Obama invokes lesson of Buchenwald deaths

President urges Iranian leader to visit death camp

President Barack Obama and Buchenwald survivor Elie Wiesel share a moment at the memorial site for the “Kleines Lager,”  or Little Camp, in the Buchenwald concentration camp near Weimar, Germany, on Friday.  (Associated Press / The Spokesman-Review)
Mark S. Smith Associated Press

WEIMAR, Germany – President Barack Obama absorbed the horrors memorialized at the Buchenwald concentration camp Friday and said the lesson for the modern world is vigilance against evil, subjugation of the weak and the “cruelty in ourselves.”
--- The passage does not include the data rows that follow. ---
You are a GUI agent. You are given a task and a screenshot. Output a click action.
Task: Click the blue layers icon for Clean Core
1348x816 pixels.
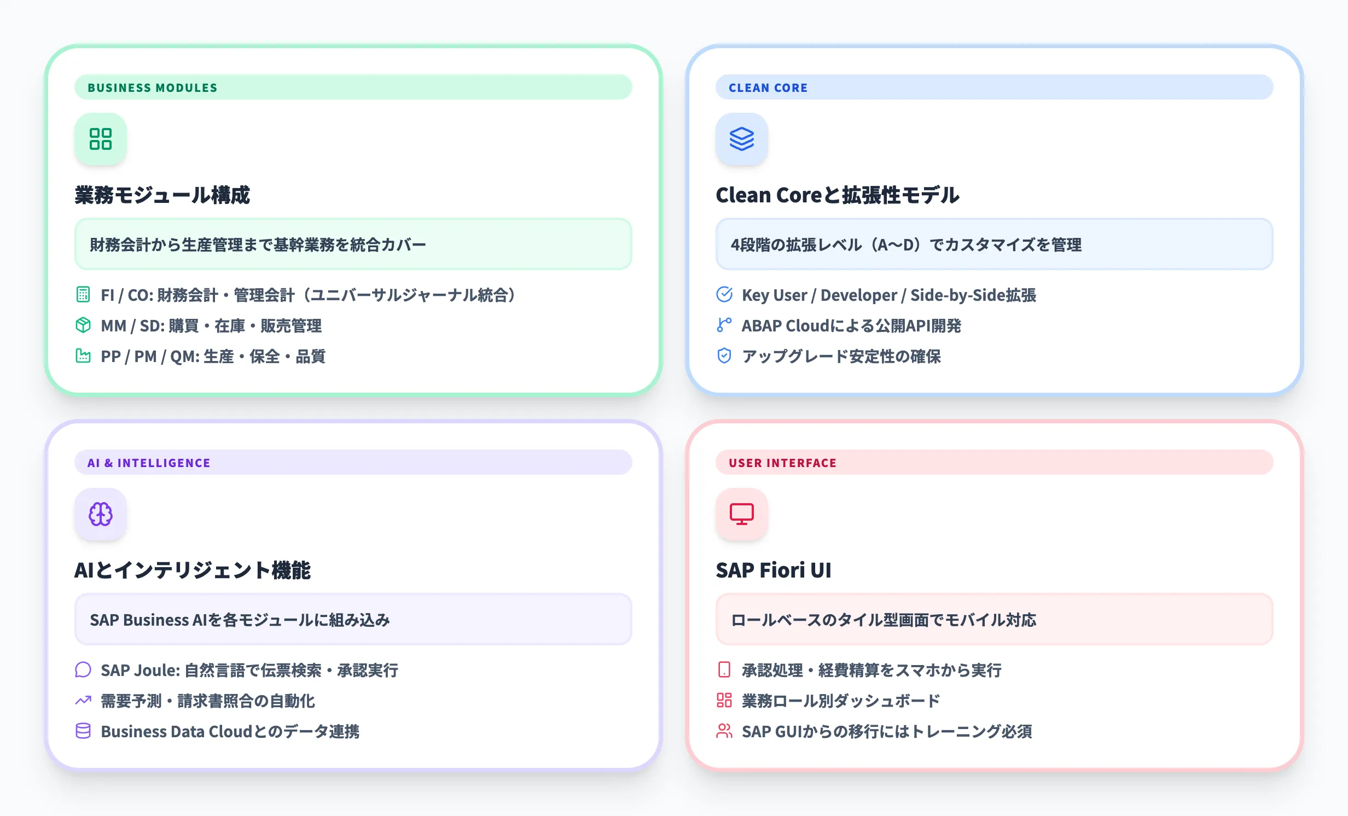tap(741, 139)
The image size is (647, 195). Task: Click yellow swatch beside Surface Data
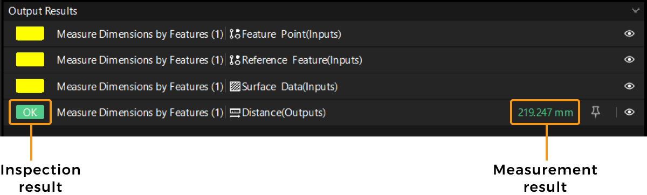30,86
Obama honored the 56,000 who died at the Nazi camp and the thousands who survived. He invoked, too, his great-uncle, who helped liberate a Buchenwald satellite prison in 1945 and came back a haunted man.

“More than half a century later, our grief and our outrage over what happened have not diminished,” Obama said after witnessing the crematory ovens, barbed-wire fences, guard towers and the clock set at 3:15, marking the moment of the camp’s liberation by the U.S. Army in the afternoon of April 11, 1945.

He challenged Iranian President Mahmoud Ahmadinejad, who has expressed doubts that 6 million Jews died at the hands of the Nazis, to visit, too.

“To this day, there are those who insist the Holocaust never happened,” Obama said. “This place is the ultimate rebuke to such thoughts, a reminder of our duty to confront those who would tell lies about our history.”

The president said he saw – reflected in the Nazi brutality against Jews and the other impounded outcasts – Israel’s capacity to empathize with the suffering of others. He said that gave him more hope Israel and the Palestinians can achieve an equitable and lasting peace.

Toward that elusive goal, Obama is sending special envoy George J. Mitchell back to the Middle East next week. The president’s outreach to Islam in his Cairo speech a day earlier was well received in the Muslim world and he is hoping that will make progress more possible in the intractable dispute at the core of Muslim and Arab anger toward the U.S. and the West.

For Obama, the visit on a chilly, overcast day was a touchstone of his ancestry. Obama’s great uncle, Charlie Payne, was among troops of the 89th Infantry Division who liberated a nearby subcamp, Ohrdruf, the same month. “He returned from his service in a state of shock,” Obama said, “saying little and isolating himself for months on end from family and friends.” Payne bore “painful memories that would not leave his head.”

The president said Buchenwald “teaches us that we must be ever-vigilant about the spread of evil in our own time, that we must reject the false comfort that others’ suffering is not our problem, and commit ourselves to resisting those who would subjugate others to serve their own interests.”

He added: “It’s also important for us, I think, to remember that the perpetrators of such evil were human, as well, and that we have to guard against cruelty in ourselves.”